"How EA Sports Profits Off College Athletes—Without Paying Them"
Former EA producer Jeremy Strauser and EA executive vice president Joel Linzner both testified in December as part of former University of California-Los Angeles basketball star Ed O’Bannon’s lawsuit against EA Sports and the NCAA. The suit claims that both violated antitrust law by using the images and likenesses of former college athletes without compensation. Both Strauser and Linzner testified that EA Sports, which is trying to get out of the case, designed players to resemble the actual players they were meant to depict, AL.com reports:
Jeremy Strauser, who worked at EA from 1995 until 2011, testified last December that computer-game avatars were linked to specific player identifying numbers and biographical information, such as team depth charts, was used to make the game realistic.
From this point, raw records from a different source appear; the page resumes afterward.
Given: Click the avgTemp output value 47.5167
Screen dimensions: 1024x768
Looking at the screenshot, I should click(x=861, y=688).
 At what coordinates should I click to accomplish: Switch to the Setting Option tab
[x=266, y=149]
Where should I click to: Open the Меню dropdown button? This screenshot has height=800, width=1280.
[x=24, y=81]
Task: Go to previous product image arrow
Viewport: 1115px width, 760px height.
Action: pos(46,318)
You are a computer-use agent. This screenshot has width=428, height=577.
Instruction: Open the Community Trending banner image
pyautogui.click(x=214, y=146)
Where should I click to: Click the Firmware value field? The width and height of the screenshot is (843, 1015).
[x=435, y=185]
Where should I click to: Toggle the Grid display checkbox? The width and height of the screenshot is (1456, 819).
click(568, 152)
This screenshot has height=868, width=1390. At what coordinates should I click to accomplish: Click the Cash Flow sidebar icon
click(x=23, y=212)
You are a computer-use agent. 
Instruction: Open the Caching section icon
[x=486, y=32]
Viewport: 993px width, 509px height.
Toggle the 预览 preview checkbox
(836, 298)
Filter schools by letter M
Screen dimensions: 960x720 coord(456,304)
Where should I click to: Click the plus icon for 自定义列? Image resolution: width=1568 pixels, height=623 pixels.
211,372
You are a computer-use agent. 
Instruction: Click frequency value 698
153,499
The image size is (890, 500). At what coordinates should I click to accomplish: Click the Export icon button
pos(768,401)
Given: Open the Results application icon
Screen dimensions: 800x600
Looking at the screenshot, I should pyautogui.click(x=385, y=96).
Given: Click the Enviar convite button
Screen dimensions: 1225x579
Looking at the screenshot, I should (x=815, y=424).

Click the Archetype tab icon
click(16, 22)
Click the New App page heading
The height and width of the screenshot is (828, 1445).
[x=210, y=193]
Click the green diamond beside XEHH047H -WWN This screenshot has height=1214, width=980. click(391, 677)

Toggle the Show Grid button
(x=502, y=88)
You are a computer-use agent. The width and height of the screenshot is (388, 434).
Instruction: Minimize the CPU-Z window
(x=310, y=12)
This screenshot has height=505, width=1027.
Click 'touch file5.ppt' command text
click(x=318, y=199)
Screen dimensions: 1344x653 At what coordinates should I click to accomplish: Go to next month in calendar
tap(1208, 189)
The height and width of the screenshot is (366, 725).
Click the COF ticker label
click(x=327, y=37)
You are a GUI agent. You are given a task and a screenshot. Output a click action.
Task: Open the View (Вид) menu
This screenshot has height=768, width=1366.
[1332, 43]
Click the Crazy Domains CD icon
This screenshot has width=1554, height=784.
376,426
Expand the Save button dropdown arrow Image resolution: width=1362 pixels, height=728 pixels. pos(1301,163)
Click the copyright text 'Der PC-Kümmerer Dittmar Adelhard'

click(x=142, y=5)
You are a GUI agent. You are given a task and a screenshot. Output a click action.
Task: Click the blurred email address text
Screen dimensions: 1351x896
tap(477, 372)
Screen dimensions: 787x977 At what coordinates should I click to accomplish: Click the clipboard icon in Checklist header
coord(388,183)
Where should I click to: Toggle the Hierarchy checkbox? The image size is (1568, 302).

“We generally tried to make the players perform as their real life counterparts, short of their name and likeness,” Strauser testified. [...]
Linzner said the video game’s purpose is to “evoke or create the impression that these are the real life counterparts, and the heights and weights are sometimes accurate and sometimes not.”
Well, of course they did. Anyone who has ever played any of the EA Sports games based on college athletics knows that the players in the game, from position to number to height and weight to skin color to skill level, are based off their real-life counterparts (notice how much this guy looks like this guy?). That’s why EA Sports comes out with a new game each year, because nobody wants to play with USC or Alabama’s rosters from last year when they can have a more realistic experience by playing with their rosters from this year. If it wasn’t (some dude who looks like) Matt Barkley throwing the football to (two dudes who look like) Robert Woods and Marqise Lee, well, EA Sports would almost surely sell a lot fewer games. At the least, they’d have to market the games as far less realistic experiences.
It isn’t just video games: Nike and the University of Kentucky didn’t spend all of 2012 selling #23 basketball jerseys at random. They sold #23 jerseys because UK’s star player, Anthony Davis, wore #23. College bookstores around the country, and retailers who sell college merchandise, do the exact same thing, and they do it because nobody wants the walk-on’s jersey.
The NCAA argues that none of this matters because they aren’t using the players’ names or images, and thus they aren’t exploiting actual people. But of course they are, and everyone knows it. Because if they weren’t using the likenesses of actual people, they wouldn’t be making nearly as much money by using them in broadcasts, selling merchandise based off of them, or selling their rights to video game manufacturers. That’s precisely what makes the entire system such a sham, and precisely what makes the O’Bannon case so promising: it has a chance to bring the entire sham to light, one admission of the obvious at a time.
None of that means that O’Bannon is going to win the lawsuit, which is still far from over. The next step is a hearing in June that will determine if the case can be certified as a class-action complaint, which would allow current college athletes to join the case. If that happens, the O’Bannon case won’t just serve as a valuable exposé of the absurdity of college athletics. Rather, it would have the chance to bring the entire system crumbling down.